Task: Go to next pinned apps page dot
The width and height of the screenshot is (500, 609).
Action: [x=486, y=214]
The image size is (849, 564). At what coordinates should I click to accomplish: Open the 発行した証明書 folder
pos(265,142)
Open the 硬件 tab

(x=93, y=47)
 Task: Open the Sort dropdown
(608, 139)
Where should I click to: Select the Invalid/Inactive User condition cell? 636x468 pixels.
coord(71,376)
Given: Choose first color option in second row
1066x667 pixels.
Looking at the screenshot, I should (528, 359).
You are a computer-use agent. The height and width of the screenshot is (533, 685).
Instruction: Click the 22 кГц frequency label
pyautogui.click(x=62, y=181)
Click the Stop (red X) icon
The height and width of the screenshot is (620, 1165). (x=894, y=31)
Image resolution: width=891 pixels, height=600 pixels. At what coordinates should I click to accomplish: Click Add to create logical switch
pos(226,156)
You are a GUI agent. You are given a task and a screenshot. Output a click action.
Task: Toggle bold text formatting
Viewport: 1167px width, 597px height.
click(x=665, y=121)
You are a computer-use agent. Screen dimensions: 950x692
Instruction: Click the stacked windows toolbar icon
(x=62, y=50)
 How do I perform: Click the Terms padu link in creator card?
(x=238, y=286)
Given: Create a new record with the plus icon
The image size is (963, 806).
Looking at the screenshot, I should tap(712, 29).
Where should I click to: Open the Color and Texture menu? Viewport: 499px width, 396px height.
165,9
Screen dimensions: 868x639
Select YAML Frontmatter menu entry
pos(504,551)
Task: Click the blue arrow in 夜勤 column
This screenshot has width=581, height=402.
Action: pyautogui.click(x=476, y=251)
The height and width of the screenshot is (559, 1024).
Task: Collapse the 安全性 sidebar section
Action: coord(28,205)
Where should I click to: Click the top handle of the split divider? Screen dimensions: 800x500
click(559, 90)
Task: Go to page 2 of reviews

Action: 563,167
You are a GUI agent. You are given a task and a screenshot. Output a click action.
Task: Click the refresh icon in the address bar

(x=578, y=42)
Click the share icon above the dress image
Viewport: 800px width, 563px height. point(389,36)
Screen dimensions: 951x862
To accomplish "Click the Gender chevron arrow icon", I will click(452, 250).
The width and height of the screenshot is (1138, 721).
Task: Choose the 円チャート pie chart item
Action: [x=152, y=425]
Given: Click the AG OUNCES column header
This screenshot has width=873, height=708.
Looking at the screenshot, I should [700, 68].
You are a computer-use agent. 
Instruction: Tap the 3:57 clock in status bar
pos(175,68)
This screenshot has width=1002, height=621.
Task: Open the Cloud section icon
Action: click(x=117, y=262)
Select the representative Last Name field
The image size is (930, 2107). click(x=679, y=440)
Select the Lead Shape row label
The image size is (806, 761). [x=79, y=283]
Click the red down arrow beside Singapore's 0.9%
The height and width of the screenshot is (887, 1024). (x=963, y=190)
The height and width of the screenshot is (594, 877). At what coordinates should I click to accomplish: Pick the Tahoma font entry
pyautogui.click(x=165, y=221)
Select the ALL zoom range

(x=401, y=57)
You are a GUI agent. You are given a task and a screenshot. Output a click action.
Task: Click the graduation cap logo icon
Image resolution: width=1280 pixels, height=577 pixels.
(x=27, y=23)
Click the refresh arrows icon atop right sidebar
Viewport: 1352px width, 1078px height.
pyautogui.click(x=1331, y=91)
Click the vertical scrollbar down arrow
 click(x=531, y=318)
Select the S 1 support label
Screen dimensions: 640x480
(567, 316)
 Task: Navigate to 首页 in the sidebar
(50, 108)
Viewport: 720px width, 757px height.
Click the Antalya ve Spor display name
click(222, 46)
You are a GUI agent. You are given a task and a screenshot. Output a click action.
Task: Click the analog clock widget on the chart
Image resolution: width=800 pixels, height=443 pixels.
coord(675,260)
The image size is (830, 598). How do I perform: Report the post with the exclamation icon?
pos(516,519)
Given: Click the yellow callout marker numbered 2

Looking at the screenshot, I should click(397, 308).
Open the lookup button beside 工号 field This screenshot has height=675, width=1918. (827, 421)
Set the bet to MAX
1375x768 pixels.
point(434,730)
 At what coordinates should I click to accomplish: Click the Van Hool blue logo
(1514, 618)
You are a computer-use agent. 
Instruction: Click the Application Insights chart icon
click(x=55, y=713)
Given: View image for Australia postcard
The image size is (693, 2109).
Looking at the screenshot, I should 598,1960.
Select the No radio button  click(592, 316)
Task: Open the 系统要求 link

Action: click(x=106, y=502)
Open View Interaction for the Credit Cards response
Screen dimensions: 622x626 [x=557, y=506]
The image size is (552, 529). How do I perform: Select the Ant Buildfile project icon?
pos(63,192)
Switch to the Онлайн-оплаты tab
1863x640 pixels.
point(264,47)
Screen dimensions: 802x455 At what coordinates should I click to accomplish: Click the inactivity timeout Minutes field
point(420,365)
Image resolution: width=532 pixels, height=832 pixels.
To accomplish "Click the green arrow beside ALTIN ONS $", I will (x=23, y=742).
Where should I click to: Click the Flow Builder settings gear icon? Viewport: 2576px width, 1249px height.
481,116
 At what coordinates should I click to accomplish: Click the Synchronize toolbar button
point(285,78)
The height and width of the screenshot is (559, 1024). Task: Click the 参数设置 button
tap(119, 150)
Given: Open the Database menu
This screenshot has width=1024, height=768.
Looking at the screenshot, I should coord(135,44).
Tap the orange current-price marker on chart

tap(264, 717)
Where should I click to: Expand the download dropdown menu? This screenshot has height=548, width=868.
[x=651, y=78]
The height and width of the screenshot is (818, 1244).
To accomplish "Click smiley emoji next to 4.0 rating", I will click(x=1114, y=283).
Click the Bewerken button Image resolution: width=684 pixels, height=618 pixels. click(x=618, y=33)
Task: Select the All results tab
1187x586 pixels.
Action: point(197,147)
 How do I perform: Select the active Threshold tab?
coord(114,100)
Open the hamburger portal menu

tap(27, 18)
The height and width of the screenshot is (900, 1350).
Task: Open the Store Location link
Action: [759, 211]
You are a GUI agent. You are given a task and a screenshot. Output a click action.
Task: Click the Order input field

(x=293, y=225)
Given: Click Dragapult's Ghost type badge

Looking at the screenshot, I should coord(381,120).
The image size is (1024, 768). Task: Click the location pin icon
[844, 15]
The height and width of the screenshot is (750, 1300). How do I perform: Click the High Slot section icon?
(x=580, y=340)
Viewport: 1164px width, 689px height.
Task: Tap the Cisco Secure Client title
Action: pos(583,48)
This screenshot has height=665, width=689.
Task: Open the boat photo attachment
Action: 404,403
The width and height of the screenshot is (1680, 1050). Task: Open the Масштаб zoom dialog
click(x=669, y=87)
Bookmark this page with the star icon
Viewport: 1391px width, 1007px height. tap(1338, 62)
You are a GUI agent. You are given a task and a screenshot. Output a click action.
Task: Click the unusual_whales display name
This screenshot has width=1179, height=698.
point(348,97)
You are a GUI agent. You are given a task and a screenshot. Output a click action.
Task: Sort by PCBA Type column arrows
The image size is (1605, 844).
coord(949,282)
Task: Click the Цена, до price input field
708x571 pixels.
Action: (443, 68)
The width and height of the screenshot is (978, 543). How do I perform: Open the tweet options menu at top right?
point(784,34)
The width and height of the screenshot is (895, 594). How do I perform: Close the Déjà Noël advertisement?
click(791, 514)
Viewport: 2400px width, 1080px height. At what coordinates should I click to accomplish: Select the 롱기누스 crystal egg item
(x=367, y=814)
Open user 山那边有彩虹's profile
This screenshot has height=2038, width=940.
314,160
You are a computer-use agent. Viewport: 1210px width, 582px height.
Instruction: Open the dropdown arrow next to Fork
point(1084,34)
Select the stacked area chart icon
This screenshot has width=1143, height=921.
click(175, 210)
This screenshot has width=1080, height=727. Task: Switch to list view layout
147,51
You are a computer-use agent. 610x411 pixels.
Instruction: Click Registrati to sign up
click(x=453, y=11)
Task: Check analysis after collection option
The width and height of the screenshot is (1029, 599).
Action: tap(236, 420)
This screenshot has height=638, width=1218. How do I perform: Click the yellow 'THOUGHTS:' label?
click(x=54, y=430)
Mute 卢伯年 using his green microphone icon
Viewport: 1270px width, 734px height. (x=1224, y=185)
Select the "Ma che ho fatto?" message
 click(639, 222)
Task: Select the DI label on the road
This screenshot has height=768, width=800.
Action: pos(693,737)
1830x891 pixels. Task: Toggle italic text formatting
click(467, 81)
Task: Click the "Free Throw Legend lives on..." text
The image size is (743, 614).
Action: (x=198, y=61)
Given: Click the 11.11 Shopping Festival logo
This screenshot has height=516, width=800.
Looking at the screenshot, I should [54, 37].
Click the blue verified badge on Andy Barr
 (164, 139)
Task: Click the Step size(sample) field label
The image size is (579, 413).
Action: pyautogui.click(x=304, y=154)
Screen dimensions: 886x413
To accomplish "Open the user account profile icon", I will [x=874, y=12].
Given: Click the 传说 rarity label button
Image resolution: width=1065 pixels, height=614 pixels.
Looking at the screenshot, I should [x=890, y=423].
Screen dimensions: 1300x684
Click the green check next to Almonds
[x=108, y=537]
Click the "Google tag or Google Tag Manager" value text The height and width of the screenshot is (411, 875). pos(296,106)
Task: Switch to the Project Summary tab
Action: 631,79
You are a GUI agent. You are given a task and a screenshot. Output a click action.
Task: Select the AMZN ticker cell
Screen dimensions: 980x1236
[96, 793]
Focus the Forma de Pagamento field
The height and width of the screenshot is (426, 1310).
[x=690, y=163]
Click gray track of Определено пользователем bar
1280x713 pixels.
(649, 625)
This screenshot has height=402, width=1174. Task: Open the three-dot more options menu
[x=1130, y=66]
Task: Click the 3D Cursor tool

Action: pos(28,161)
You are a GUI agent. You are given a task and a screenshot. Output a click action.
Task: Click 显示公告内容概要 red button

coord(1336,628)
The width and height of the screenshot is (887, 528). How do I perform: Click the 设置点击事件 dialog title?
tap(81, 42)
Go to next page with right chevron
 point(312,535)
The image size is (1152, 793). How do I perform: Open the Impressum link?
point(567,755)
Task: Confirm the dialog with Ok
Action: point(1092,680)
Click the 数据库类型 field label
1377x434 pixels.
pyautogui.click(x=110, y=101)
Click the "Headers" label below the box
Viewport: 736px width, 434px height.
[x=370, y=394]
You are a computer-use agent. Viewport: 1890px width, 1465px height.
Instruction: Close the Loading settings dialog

* **Task brief**:
Out of the listing above, reproduce exactly the lines from the one with "Bookmark this page with the star icon" up to and including the one with "Task: Click the Цена, до price input field".

* **Completed task**:
Bookmark this page with the star icon
Viewport: 1391px width, 1007px height. tap(1338, 62)
You are a GUI agent. You are given a task and a screenshot. Output a click action.
Task: Click the unusual_whales display name
This screenshot has width=1179, height=698.
point(348,97)
You are a GUI agent. You are given a task and a screenshot. Output a click action.
Task: Sort by PCBA Type column arrows
The image size is (1605, 844).
coord(949,282)
Task: Click the Цена, до price input field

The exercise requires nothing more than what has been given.